[Input]

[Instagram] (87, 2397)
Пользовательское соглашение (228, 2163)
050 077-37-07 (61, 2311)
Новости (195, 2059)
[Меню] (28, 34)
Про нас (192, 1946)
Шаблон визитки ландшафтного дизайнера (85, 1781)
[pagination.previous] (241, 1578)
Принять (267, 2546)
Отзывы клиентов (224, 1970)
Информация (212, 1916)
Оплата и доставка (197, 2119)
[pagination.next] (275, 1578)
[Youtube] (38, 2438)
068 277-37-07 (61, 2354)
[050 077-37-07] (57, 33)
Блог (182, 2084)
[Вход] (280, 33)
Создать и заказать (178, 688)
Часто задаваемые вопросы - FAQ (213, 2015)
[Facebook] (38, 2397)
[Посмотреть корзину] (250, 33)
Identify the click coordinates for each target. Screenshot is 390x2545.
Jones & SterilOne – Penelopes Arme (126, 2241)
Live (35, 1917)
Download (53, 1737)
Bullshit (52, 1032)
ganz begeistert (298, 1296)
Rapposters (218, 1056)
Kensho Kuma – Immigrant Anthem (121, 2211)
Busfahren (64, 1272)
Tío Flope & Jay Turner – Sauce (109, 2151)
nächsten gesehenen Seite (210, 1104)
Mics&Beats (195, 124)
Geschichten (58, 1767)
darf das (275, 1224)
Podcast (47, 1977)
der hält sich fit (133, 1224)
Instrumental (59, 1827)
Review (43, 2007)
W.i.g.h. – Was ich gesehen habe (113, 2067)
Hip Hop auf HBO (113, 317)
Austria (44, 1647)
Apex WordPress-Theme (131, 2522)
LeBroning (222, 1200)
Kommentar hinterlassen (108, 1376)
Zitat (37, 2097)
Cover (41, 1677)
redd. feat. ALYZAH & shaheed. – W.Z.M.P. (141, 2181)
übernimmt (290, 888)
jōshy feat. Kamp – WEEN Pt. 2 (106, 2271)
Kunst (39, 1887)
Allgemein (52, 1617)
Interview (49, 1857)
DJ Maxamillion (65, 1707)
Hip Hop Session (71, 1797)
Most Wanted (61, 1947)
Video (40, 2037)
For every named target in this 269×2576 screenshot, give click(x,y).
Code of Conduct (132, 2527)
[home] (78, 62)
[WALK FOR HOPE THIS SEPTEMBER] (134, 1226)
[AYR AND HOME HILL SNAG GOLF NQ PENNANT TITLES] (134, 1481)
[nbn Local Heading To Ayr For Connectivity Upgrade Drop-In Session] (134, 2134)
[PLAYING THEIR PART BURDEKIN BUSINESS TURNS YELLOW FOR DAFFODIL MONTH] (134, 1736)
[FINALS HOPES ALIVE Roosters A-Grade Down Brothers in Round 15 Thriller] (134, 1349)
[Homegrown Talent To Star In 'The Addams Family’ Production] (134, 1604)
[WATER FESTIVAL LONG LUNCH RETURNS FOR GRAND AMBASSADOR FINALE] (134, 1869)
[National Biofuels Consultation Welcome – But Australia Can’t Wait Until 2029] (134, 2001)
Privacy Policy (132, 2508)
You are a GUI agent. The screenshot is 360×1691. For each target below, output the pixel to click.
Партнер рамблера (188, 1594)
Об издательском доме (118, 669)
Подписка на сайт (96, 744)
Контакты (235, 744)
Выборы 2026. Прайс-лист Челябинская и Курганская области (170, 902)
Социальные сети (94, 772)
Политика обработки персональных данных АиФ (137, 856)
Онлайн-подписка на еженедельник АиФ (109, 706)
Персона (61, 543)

[/Input]

Problem details
All entries given above should be transcribed exactly, with none omitted.

Solution
[Instagram] (87, 2397)
Пользовательское соглашение (228, 2163)
050 077-37-07 (61, 2311)
Новости (195, 2059)
[Меню] (28, 34)
Про нас (192, 1946)
Шаблон визитки ландшафтного дизайнера (85, 1781)
[pagination.previous] (241, 1578)
Принять (267, 2546)
Отзывы клиентов (224, 1970)
Информация (212, 1916)
Оплата и доставка (197, 2119)
[pagination.next] (275, 1578)
[Youtube] (38, 2438)
068 277-37-07 (61, 2354)
[050 077-37-07] (57, 33)
Блог (182, 2084)
[Вход] (280, 33)
Создать и заказать (178, 688)
Часто задаваемые вопросы - FAQ (213, 2015)
[Facebook] (38, 2397)
[Посмотреть корзину] (250, 33)
Identify the click coordinates for each target. Screenshot is 390x2545.
Jones & SterilOne – Penelopes Arme (126, 2241)
Live (35, 1917)
Download (53, 1737)
Bullshit (52, 1032)
ganz begeistert (298, 1296)
Rapposters (218, 1056)
Kensho Kuma – Immigrant Anthem (121, 2211)
Busfahren (64, 1272)
Tío Flope & Jay Turner – Sauce (109, 2151)
nächsten gesehenen Seite (210, 1104)
Mics&Beats (195, 124)
Geschichten (58, 1767)
darf das (275, 1224)
Podcast (47, 1977)
der hält sich fit (133, 1224)
Instrumental (59, 1827)
Review (43, 2007)
W.i.g.h. – Was ich gesehen habe (113, 2067)
Hip Hop auf HBO (113, 317)
Austria (44, 1647)
Apex WordPress-Theme (131, 2522)
LeBroning (222, 1200)
Kommentar hinterlassen (108, 1376)
Zitat (37, 2097)
Cover (41, 1677)
redd. feat. ALYZAH & shaheed. – W.Z.M.P. (141, 2181)
übernimmt (290, 888)
jōshy feat. Kamp – WEEN Pt. 2 (106, 2271)
Kunst (39, 1887)
Allgemein (52, 1617)
Interview (49, 1857)
DJ Maxamillion (65, 1707)
Hip Hop Session (71, 1797)
Most Wanted (61, 1947)
Video (40, 2037)
For every named target in this 269×2576 screenshot, give click(x,y).
Code of Conduct (132, 2527)
[home] (78, 62)
[WALK FOR HOPE THIS SEPTEMBER] (134, 1226)
[AYR AND HOME HILL SNAG GOLF NQ PENNANT TITLES] (134, 1481)
[nbn Local Heading To Ayr For Connectivity Upgrade Drop-In Session] (134, 2134)
[PLAYING THEIR PART BURDEKIN BUSINESS TURNS YELLOW FOR DAFFODIL MONTH] (134, 1736)
[FINALS HOPES ALIVE Roosters A-Grade Down Brothers in Round 15 Thriller] (134, 1349)
[Homegrown Talent To Star In 'The Addams Family’ Production] (134, 1604)
[WATER FESTIVAL LONG LUNCH RETURNS FOR GRAND AMBASSADOR FINALE] (134, 1869)
[National Biofuels Consultation Welcome – But Australia Can’t Wait Until 2029] (134, 2001)
Privacy Policy (132, 2508)
You are a GUI agent. The screenshot is 360×1691. For each target below, output the pixel to click.
Партнер рамблера (188, 1594)
Об издательском доме (118, 669)
Подписка на сайт (96, 744)
Контакты (235, 744)
Выборы 2026. Прайс-лист Челябинская и Курганская области (170, 902)
Социальные сети (94, 772)
Политика обработки персональных данных АиФ (137, 856)
Онлайн-подписка на еженедельник АиФ (109, 706)
Персона (61, 543)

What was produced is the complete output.